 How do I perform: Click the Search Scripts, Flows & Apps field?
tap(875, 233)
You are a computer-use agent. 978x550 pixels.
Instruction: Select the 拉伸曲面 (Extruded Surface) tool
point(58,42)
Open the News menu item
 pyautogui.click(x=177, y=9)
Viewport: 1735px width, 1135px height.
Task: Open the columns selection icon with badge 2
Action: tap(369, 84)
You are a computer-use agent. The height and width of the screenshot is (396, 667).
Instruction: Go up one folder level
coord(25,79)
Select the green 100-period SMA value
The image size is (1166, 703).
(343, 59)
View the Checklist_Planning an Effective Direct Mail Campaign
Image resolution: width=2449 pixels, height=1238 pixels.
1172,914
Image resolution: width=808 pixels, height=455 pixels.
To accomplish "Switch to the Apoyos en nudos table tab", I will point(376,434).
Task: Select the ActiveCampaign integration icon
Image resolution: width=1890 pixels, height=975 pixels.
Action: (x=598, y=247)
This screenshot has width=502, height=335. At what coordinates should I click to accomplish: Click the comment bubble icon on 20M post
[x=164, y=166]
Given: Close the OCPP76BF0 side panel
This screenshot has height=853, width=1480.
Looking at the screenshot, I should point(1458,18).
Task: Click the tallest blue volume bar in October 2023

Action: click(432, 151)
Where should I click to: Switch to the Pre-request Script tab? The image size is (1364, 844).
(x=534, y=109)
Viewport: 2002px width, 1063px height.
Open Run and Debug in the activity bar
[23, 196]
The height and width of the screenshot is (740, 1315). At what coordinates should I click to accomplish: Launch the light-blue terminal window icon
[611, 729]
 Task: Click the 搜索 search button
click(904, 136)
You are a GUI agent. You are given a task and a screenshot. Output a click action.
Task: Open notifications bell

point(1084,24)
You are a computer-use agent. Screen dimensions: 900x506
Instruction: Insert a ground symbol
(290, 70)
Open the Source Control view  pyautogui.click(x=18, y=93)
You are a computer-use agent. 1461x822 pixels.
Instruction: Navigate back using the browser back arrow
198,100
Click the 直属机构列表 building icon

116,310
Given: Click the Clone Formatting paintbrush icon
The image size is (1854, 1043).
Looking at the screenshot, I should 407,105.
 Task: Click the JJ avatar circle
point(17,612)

- What is required: Please give the number of lines in the data above that include the string "computer", and nothing else.

- Result of the task: 4